Le gouvernement ivoirien valide une attribution de quota inédite en faveur de l'Organisation Interprofessionnelle Agricole Café-Cacao. Une décision stratégique qui marque le dénouement définitif d'un stock résiduel devenu épineux.
C'est au cabinet du ministre de l'Agriculture, du Développement rural et des Productions vivrières qu'a retenti, jeudi dernier, une annonce très attendue par les acteurs de la filière. Bruno Nabagné Koné a officialisé l'attribution d'un quota complémentaire de 23 830 tonnes à l'Organisation Interprofessionnelle Agricole (OIA) Café-Cacao — un geste fort qui clôt symboliquement l'une des crises de commercialisation les plus sensibles qu'ait traversées le secteur depuis plusieurs campagnes.

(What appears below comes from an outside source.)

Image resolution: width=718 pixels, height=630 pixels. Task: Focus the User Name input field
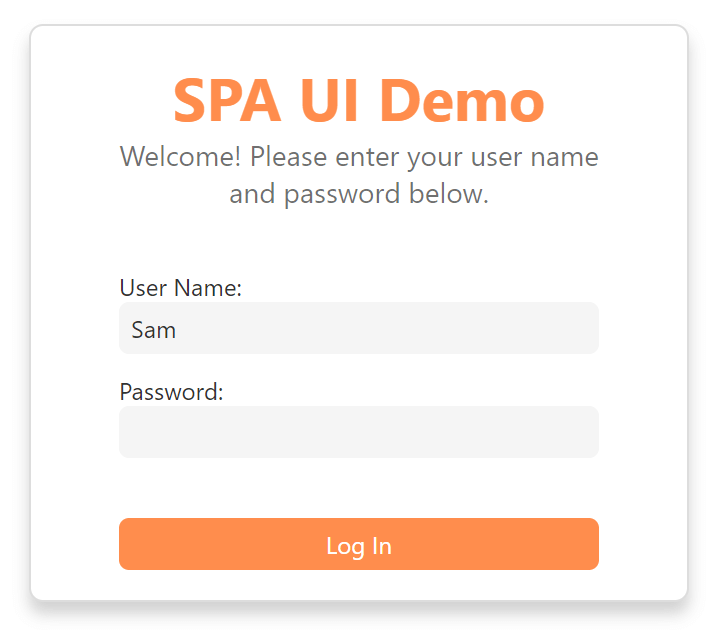[x=358, y=329]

À ses côtés, le directeur général du Conseil du Café-Cacao, Koné Brahima Yves, a détaillé les modalités opérationnelles de cette opération de déstockage. L'objectif est sans ambiguïté : éliminer définitivement le stock résiduel accumulé lors des perturbations antérieures du marché mondial, tout en préservant les équilibres économiques des producteurs.
Représentant le président de l'OIA Café-Cacao, Siaka Diakité, le troisième vice-président, Obed Doua, a confirmé que la notification officielle est intervenue le 8 avril 2026. « Le Conseil du Café-Cacao nous a transmis ce quota additionnel. C'est l'aboutissement d'un processus rigoureux de concertation entre l'interprofession et les autorités de tutelle », a-t-il souligné.
Cette décision intervient dans un contexte de forte pression sur les prix mondiaux du cacao, où Abidjan cherche à consolider sa position de premier producteur mondial tout en rééquilibrant les flux logistiques intérieurs. En attribuant ces tonnages à l'OIA, l'État entend également renforcer le rôle des opérateurs locaux dans la chaîne de valeur, un enjeu crucial pour la souveraineté de la filière.
Au-delà du chiffre, c'est un signal fort envoyé aux marchés : la Côte d'Ivoire maîtrise ses fondamentaux, et dispose des mécanismes institutionnels nécessaires pour absorber les chocs de commercialisation sans désorganiser l'amont productif. La prochaine étape sera désormais le suivi de l'enlèvement effectif de ces volumes, dont le calendrier sera précisé dans les jours à venir.